The MIT team has created an imaging technique called Interactive Dynamic Video (IDV) that allows users to reach in and “touch” objects in videos. IDV uses traditional cameras and algorithms to find the tiny and almost invisible vibrations of an object and create video simulations that users can interact with virtually. The new technology could reduce the need for CGI green screens, too.
"This technique lets us capture the physical behavior of objects, which gives us a way to play with them in virtual space,” said Abe Davis, CSAIL Ph.D. student, who will be publishing the work this month for his final dissertation. “By making videos interactive, we can predict how objects will respond to unknown forces and explore new ways to engage with videos.”
According to Davis, IDV has many potential applications, such as filmmaking visual effects to architecture, in which it could be used to determine if buildings are structurally sound.
To explain the technology, Davis compares it to the recent Pokemon Go application, which can drop virtual characters into real-world environments. IDV can go a step further by actually enabling virtual objects to interact with their environments in realistic ways, like bouncing off the leaves of a nearby bush.
How It Works
One of the most common ways to simulate objects’ motions is via 3-D modeling. Because 3-D modeling is expensive, and can be almost impossible for many objects, Davis instead employed algorithms to track motion in video and magnify objects.
Davis’ work proves that even five seconds of video can have enough information to create realistic simulations.
The team analyzed video clips to find “vibration modes” at different frequencies that each represent distinct ways that an object can move. By identifying these models’ shapes, the researchers were able to make predictions about how the objects would move in new situations.

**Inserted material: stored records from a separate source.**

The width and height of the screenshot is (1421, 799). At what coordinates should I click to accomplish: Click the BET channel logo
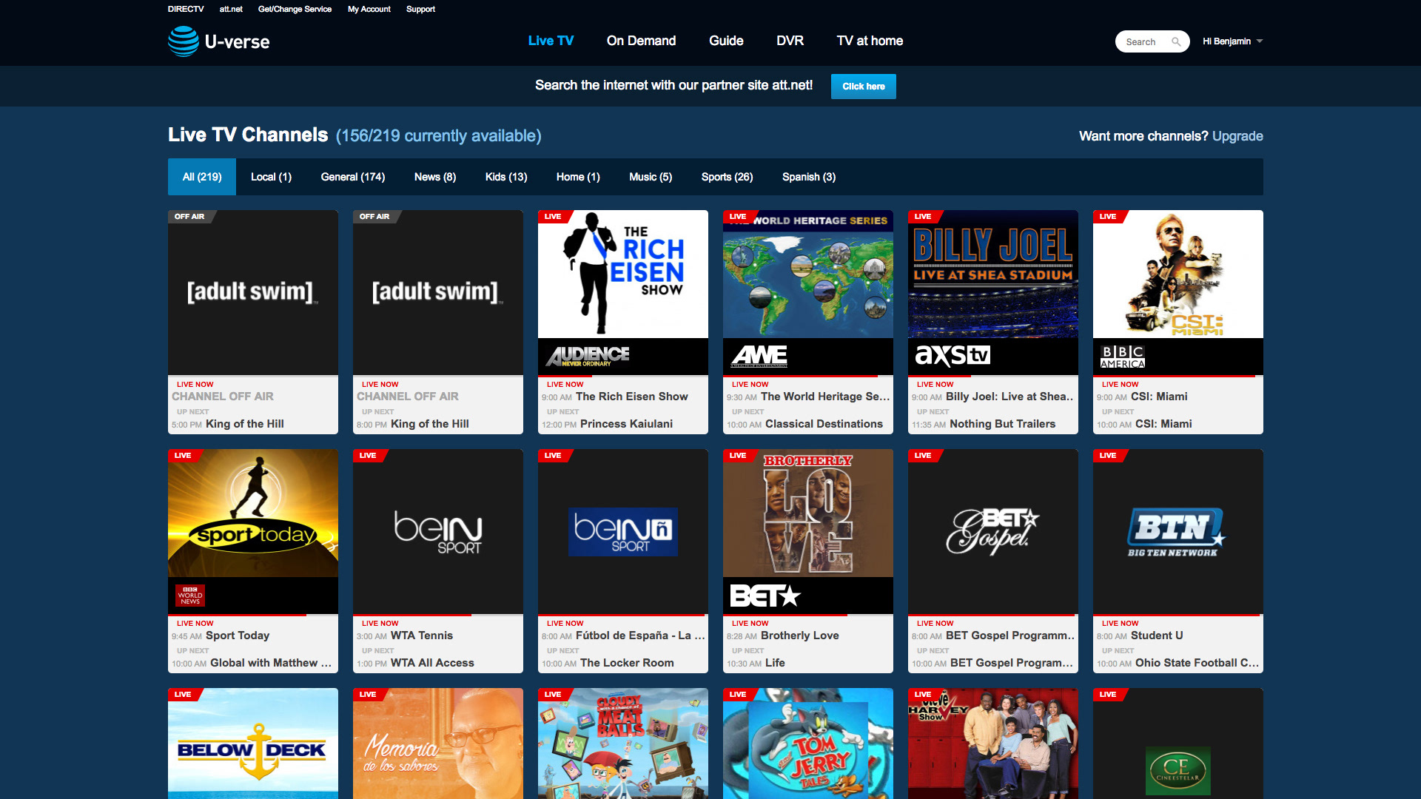pyautogui.click(x=765, y=596)
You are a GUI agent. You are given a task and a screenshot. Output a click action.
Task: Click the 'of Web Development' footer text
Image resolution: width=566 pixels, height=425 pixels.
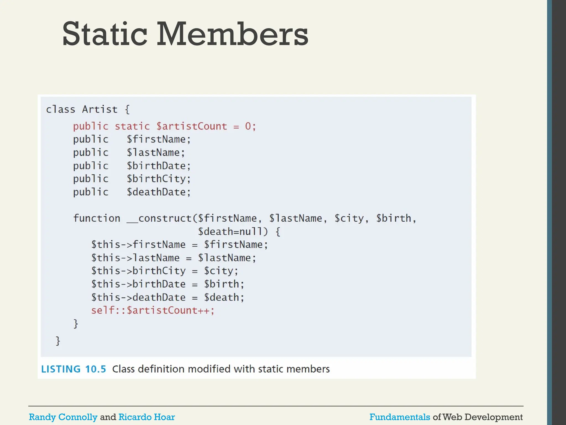click(478, 417)
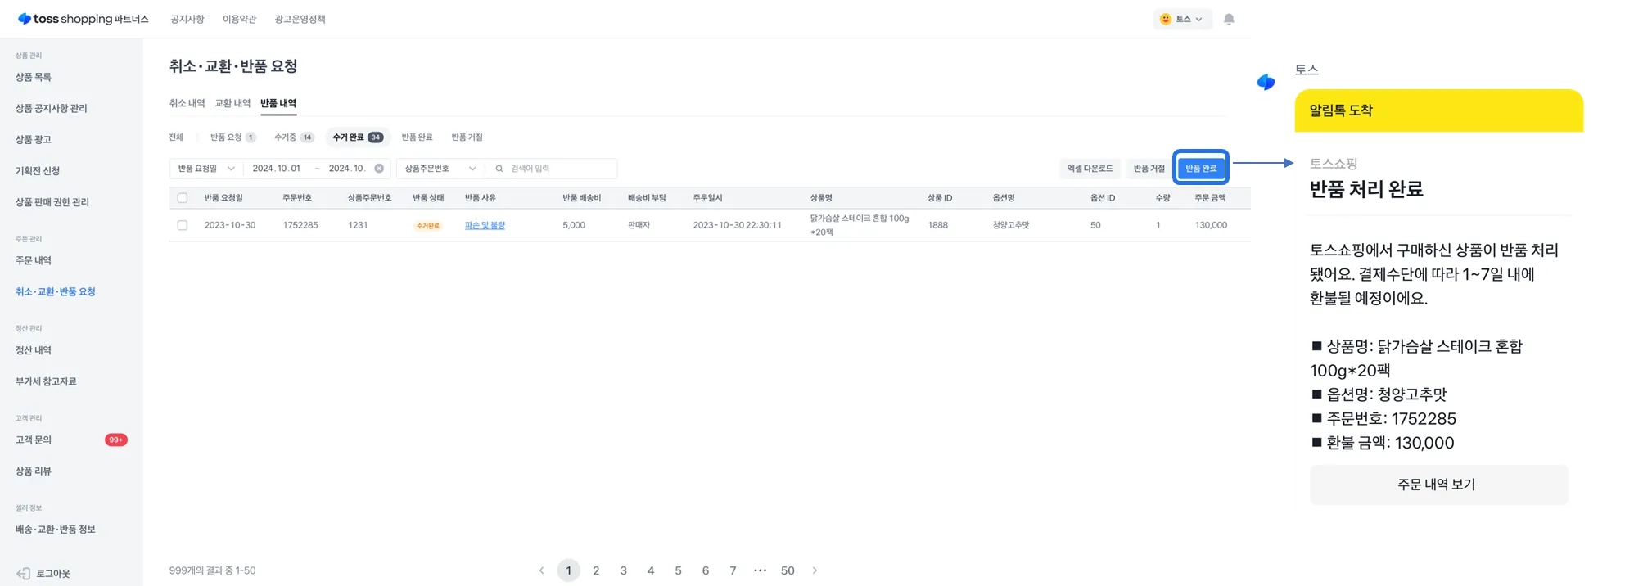1634x586 pixels.
Task: Open the 토스 account dropdown
Action: 1181,19
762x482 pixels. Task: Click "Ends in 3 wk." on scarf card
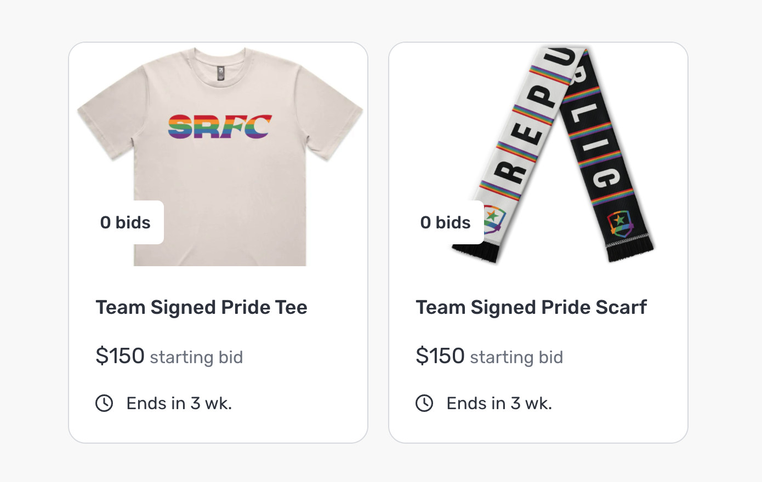point(499,404)
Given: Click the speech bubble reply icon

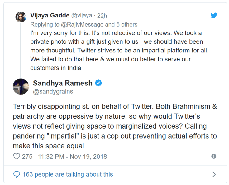Looking at the screenshot, I should [17, 174].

“Computer graphics allows us to use 3-D models to build interactive simulations, but the techniques can be complicated,” said Doug James, a professor of computer science at Stanford University who was not involved in the research. “Davis and his colleagues have provided a simple and clever way to extract a useful dynamics model from very tiny vibrations in video, and shown how to use it to animate an image.”
Davis used the new technique on videos of a bridge, a jungle gym and a ukulele. With a few clicks of the mouse, he showed that he can push and pull the image, as well as bend and move it in different directions. He even showed that he can make his own hand appear to be moving the leaves of a bush.
“If you want to model how an object behaves and responds to different forces, we show that you can observe the object respond to existing forces and assume that it will respond in a consistent way to new ones,” said Davis, who also found that the technique even works on some existing videos on YouTube.
According to the researchers, the tool has potential uses in engineering and entertainment.
For example, in movies it could be used to take video of an existing environment and make some minor edits, such as masking, matting and shading, to achieve a special effect in less time than current methods, and at a fraction of the cost.
Engineers could also use the system to simulate how an old building or bridge would respond to strong winds or an earthquake.
Davis also says there are other futuristic applications in sports film and new forms of virtual reality (VR).
“When you look at VR companies like Oculus, they are often simulating virtual objects in real spaces,” said Davis. “This sort of work turns that on its head, allowing us to see how far we can go in terms of capturing and manipulating real objects in virtual space.”